**SELECTED PASSAGE**.
....

Although indicted for the sale of both the "sample" on January 26, and of the kilogram delivered on the following day, appellant Rivera was convicted only of participating in the former transaction, and the latter charge was dismissed as against him. Appellant Guerra was not named in the indictment as participating in the sale of the "sample"; both the narcotics and assault counts on which he was convicted related to the events of January 27.
I. Guerra
Guerra raises three principal arguments on appeal, all of which we find without merit. Thus, there seems little to his contention that the prosecution failed to make timely production of certain reports prepared by government agents. The record reveals in this regard that in the presentation of the government's direct case at trial, Narcotics Agents Ceburre and Rahas were followed to the stand by Agents Krueger, Avant and Holborow, in that order. At the conclusion of Ceburre's direct testimony, Guerra's counsel made no request for the production of any material under the Jencks Act, 18 U.S.C. § 3500, but Prat's attorney inquired as to whether Ceburre had prepared any reports of his activities in connection with the case. When Ceburre replied that he had, his report was furnished to the defense, and no further requests were made for any other material under § 3500 while Ceburre's cross-examination proceeded.
Similarly, after Rahas' direct testimony was completed, Guerra's counsel requested production of the report that Rahas had prepared, and the document was promptly produced. During the course of Rahas' cross-examination, however, Prat's attorney asked whether the activities of Rahas were made the subject of reports prepared by any other government agents, and requested that such reports be immediately produced. Finding that the defense was entitled to reports of this nature only when the agent who had prepared them was testifying, the Court denied the request at this time.
Although Guerra's attorney had made no Jencks requests when Ceburre had testified, and requested only Rahas' report when that agent was on the stand, Guerra now complains that a report prepared by Agent Krueger should have been produced for the cross-examination of Ceburre and Rahas, and that reports of Agents Rahas, Manley, Avant and Holborow should also have been furnished at the conclusion of Ceburre's direct testimony. Guerra contends, in this regard, that statements made by Ceburre and Rahas were incorporated into the reports of the agents who subsequently testified, and that production of these reports at a time when Ceburre and Rahas remained on the stand was essential to an effective cross-examination of those agents.

....

**SUPPLIED MATERIAL**.

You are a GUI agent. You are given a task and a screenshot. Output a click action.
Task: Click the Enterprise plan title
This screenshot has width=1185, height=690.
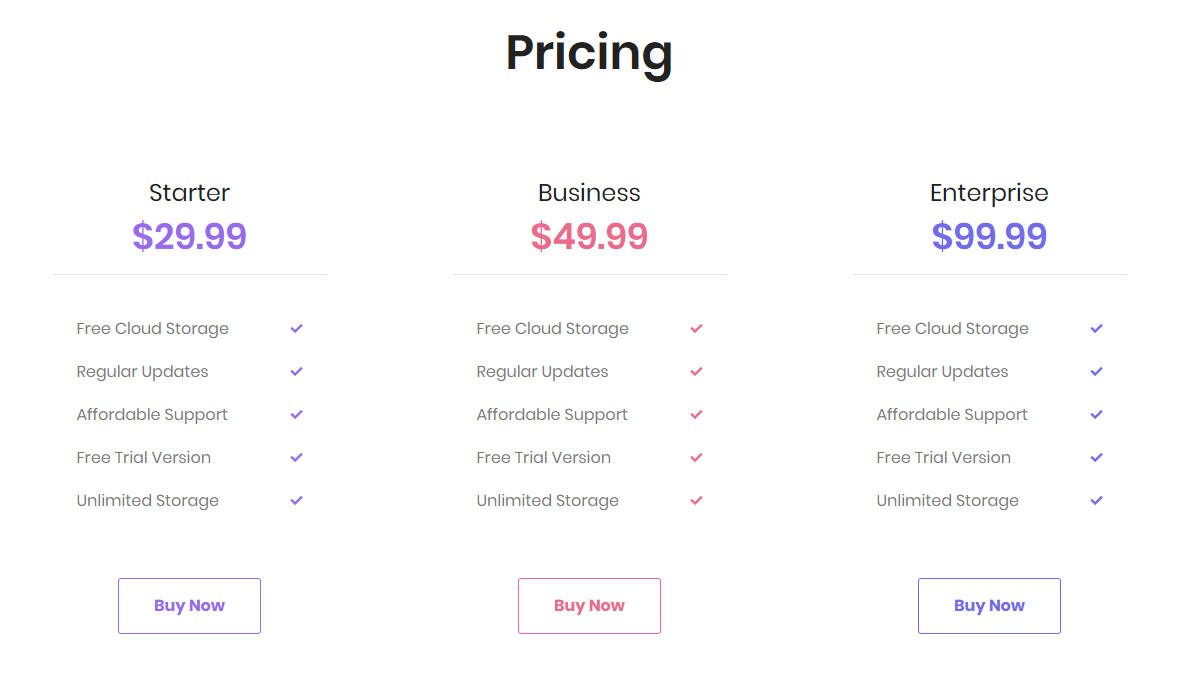coord(989,193)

....

**REQUIRED TASKS**.
[1] In the court opinion on Guerra's appeal, after whose direct testimony did Guerra's counsel ask for a report?
[2] Continue the court opinion on Guerra's appeal from the point where it stops.

**ANSWERS FOR THIS EXERCISE**.
[1] After Agent Rahas' direct testimony.

[2]
Under the circumstances of the present case, Guerra's objections have a hollow ring. Virtually all of the reports in question were, in fact, provided to the defense when the agents who had prepared them — Rahas, Krueger, Manley, Avant and Holborow — completed their direct testimony. As was true with respect to a similar contention in United States v. Romano, 330 F.2d 566 (2d Cir. 1964), the defense was perfectly free to recall Ceburre and Rahas if the Jencks material subsequently produced in connection with the examination of other witnesses would have materially aided in the cross-examination of these two agents. Having made the tactical decision not to do so, Guerra cannot now complain that what he characterizes as a delay in production worked to his disadvantage. In any event, moreover, there was, in fact, no delay in production. Thus § 3500 specifically provides that "no * * * report * * * made by a Government witness * * * shall be the subject of subpoena, discovery, or inspection until said witness has testified on direct examination in the trial of the case." Here, virtually all of the reports were furnished at the stipulated time, and there was accordingly no error. And, since we find, after careful examination of those few reports which were not furnished to the defense, that they did not relate to the subject of the reporting agents' direct testimony, it was not error under the Act to refuse to produce them.
Guerra's assertion that a fair trial was precluded by the non-appearance of "special employee" Lugo is equally without merit, in light of the repeated and diligent efforts of the Court and prosecution to secure Lugo's attendance at the trial. Thus, the record reveals that Agent Ceburre was recalled to the stand for the express purpose of explaining the government's attempts to locate the informer; it also appears that several federal agents had expended more than 100 hours in an effort to find him. Not only did both prosecution and defense issue subpoenas to compel Lugo's appearance, but a week's adjournment of the trial was granted so that the informer might be located. Under these circumstances, the decision to proceed in his absence was hardly an abuse of discretion. See Rovario v. United States, 353 U.S. 53, 77 S.Ct. 623, 1 L.Ed.2d 639 (1957); United States v. Cimino, 321 F.2d 509 (2d Cir. 1963); United States v. Holiday, 319 F.2d 775 (2d Cir. 1963). Compare United States v. White, 324 F.2d 814 (2d Cir. 1963).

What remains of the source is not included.